The ethics of posthumous releases is a contentious subject

  • Patrick Hinton
  • 6 September 2018

In the 2003 documentary Living with Michael Jackson, the King of Pop is fondly admiring a golden sarcophagus when presenter Martin Bashir asks him: “Would you like to be buried in something like this?”. MJ giggles uncomfortably, as if affronted by the question. “No, I don’t ever want to be buried,” he says, “I would like to live forever.

Although his ambition for immortality is absurd, watching the clip back now, nine years on from Michael Jackson’s passing, is a macabre experience. In part because he possessed talent so rare and so deified that his fanbase could find themselves beguiled into thinking that perhaps this man would defy the foremost law of nature.
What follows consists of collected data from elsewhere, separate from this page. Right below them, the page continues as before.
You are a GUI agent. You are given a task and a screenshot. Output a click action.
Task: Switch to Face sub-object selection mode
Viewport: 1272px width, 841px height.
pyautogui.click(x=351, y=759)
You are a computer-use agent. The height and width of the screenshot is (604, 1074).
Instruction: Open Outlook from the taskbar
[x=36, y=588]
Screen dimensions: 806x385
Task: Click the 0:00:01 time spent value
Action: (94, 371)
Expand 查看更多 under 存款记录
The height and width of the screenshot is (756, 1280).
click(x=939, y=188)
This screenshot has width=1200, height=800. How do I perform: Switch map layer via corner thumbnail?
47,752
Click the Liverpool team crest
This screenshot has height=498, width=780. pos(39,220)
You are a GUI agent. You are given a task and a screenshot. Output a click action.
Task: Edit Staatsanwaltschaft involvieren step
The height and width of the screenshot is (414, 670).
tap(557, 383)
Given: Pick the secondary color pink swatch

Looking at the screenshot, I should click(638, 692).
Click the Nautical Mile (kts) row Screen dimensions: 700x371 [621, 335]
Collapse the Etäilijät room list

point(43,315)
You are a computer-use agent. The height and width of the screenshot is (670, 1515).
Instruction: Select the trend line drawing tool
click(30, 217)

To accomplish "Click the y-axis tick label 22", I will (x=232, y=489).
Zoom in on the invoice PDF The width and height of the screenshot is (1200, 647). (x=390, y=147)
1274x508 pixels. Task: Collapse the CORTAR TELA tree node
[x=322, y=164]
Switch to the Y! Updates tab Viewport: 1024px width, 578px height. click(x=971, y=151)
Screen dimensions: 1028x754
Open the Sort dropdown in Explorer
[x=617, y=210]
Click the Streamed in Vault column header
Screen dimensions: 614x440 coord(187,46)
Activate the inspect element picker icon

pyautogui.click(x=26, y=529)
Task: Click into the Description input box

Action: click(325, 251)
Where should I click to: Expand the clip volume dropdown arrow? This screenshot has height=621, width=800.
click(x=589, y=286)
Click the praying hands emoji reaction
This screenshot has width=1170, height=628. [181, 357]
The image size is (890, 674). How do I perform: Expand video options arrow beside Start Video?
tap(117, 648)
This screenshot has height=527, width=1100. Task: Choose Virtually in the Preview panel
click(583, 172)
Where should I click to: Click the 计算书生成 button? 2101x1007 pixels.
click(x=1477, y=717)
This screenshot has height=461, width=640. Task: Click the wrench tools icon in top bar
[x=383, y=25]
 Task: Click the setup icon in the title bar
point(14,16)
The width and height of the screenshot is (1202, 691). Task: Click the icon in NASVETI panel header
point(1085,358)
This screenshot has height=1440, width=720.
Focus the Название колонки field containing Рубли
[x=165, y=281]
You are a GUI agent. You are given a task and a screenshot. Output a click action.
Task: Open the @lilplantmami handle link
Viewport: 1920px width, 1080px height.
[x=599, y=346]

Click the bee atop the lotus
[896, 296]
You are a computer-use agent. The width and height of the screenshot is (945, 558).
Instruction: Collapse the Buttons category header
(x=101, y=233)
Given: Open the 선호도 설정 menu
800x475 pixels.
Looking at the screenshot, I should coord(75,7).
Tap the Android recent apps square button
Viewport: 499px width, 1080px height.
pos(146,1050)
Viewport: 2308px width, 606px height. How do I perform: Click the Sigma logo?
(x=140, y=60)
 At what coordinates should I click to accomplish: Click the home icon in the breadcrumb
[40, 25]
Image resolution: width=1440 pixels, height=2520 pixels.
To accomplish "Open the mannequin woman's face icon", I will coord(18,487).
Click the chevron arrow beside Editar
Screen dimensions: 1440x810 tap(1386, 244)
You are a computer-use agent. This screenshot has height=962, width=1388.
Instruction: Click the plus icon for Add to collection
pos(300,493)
Of course, this talent has immortalised Michael Jackson in some sense, which he knew. Another of his famous quotes reads: “Music has been my outlet, my gift to all of the lovers in this world. Through it, my music, I know I will live forever.” Leaving a mark with the hope of being remembered when you’re gone is a recurring existential drive of humanity. It motivates people to carve their names into rock faces, or fasten padlocks with inscriptions to bridges. And the hundreds of millions of records MJ sold in his lifetime have laid down an unforgettable legacy. But it’s a drive nurtured by ego, as much art is. Concerned equally with one’s peace of mind while living as the intangible hope for post-mortem impression. It refers to life’s intentioned work prevailing after death. Which is why it felt uneasy hearing a canned MJ vocal from a 1983 session raided for inclusion on Drake’s recent ‘Scorpion’ album track ‘Don’t Matter To Me’.

Drake has been plagued with accusations of employing ghostwriters throughout his career, but his Ouija board summoning of MJ took this to a particularly unsavoury and literal level. When Jackson spoke of living immortally through music, it’s hard to imagine that a vocal he deemed unworthy of release being bodged onto a tepidly received album, by a rapper still stinging from a recent bodying at the hands of Pusha T, is what he had in mind.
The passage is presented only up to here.